Task requirements:
1 – Retype part of the text on drug resistance in horse worms word for word, beginning at the words "Small strongyles are, by" and stopping after "commonly impedes growth.".
2 – Sum up the text on drug resistance in horse worms in two sentences.
3 – Carry on the text about drug resistance in horse worms from the point where it stops.

----- Text under study

Three years on from the launch of an Australian study into drug resistance in horse worms, the results are in! The project produced some really useful data which was lacking in the Australian literature and also shed light on some concerning issues that impact all facets of the equine industry. Here is a short summary of the background of the project, what I did and what I found.
Worms to watch out for
There are two horse worms that demand most of our attention when managing equine parasites; small strongyles and the large roundworm of foals, Parascaris equorum.
Small strongyles are, by far, the predominant parasite group infecting horses of all ages and have the potential to cause clinical disease when they synchronously emerge from the gut wall en masse. P. equorum only infects young horses under two years of age and, due to its impressive size (up to 20 cm), can cause major intestinal problems for foals, but more commonly impedes growth.
The anthelmintics we regularly use to combat these parasites contain active ingredients that belong to one of only three available drug classes – the Benzimidazoles (BZ’s), the Tetrahydropyrimidines (THP’s) or the Macrocyclic Lactones (ML’s). That’s a pretty limited artillery, especially when you consider that drug resistance among worm populations is becoming a major hurdle. Understanding the efficacy of the drugs we use is absolutely essential in building an effective and sustainable approach to controlling these important parasites.

----------
----- Material provided

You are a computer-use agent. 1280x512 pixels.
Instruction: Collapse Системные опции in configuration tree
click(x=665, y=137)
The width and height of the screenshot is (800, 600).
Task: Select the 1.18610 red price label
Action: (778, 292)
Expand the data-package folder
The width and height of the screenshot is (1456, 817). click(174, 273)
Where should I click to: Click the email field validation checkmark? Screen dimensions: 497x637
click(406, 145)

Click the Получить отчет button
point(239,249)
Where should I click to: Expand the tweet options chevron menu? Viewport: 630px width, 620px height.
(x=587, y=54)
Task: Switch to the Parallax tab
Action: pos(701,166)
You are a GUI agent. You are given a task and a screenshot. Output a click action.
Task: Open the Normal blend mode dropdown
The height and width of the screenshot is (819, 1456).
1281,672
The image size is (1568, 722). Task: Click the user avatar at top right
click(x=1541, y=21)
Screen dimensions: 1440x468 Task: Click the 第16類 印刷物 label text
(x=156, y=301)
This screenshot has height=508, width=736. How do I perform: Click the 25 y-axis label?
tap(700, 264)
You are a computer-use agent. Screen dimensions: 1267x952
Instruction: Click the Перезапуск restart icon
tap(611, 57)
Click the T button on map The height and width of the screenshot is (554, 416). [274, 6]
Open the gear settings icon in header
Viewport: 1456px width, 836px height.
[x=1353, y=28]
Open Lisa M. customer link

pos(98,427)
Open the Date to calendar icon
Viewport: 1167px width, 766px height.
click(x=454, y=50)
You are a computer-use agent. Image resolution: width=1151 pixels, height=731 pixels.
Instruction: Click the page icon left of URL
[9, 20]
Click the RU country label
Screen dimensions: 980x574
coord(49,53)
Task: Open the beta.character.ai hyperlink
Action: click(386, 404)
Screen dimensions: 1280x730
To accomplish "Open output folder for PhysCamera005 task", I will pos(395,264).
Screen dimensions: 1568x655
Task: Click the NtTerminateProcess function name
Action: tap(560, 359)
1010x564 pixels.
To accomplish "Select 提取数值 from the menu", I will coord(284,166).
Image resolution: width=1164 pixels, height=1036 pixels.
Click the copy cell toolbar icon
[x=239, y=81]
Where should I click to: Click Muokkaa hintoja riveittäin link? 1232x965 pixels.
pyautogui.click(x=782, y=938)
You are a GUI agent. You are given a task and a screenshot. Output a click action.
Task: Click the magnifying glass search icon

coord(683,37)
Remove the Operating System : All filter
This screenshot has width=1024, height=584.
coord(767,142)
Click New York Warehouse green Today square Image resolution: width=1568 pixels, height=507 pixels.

----------

Answers:
1 –
Small strongyles are, by far, the predominant parasite group infecting horses of all ages and have the potential to cause clinical disease when they synchronously emerge from the gut wall en masse. P. equorum only infects young horses under two years of age and, due to its impressive size (up to 20 cm), can cause major intestinal problems for foals, but more commonly impedes growth.

2 – A three-year Australian study of drug resistance in horse worms produced useful data missing from the Australian literature and brought to light concerning issues for the whole equine industry. The two worms needing the most attention are small strongyles and the foal roundworm Parascaris equorum, and because the drugs used against them come from only three drug classes while resistance is becoming a major hurdle, knowing how well these drugs work is essential.

3 –
The driving force that underpinned the research project was the lack of surveillance carried out in Australia of the resistance status of important horse worms like small strongyles and P. equorum, particularly to the ML drugs Ivermectin, Abamectin and Moxidectin, which make up the lion’s share of our registered horse worming products.
The hypothesis: do we know if the drugs work?
For many years, reports have been emerging from overseas documenting cases of ML-resistant worms (especially P. equorum) and, yet, we have not been proactive in keeping an eye on how well these drugs are working for us here. Do we really know if the drugs we are using actually work?
To address this question, a cross-sectional study was designed to investigate whether or not the ML drugs are still providing 100% efficacy against small strongyles and P. equorum worms on Australian properties. The way in which we assessed resistance status was by conducting Faecal Egg Count Reduction Tests (FECRT’s) on groups of horses on a number of properties across eastern Australia.
The FECRT is a simple comparison of faecal egg counts immediately before and two weeks after worming.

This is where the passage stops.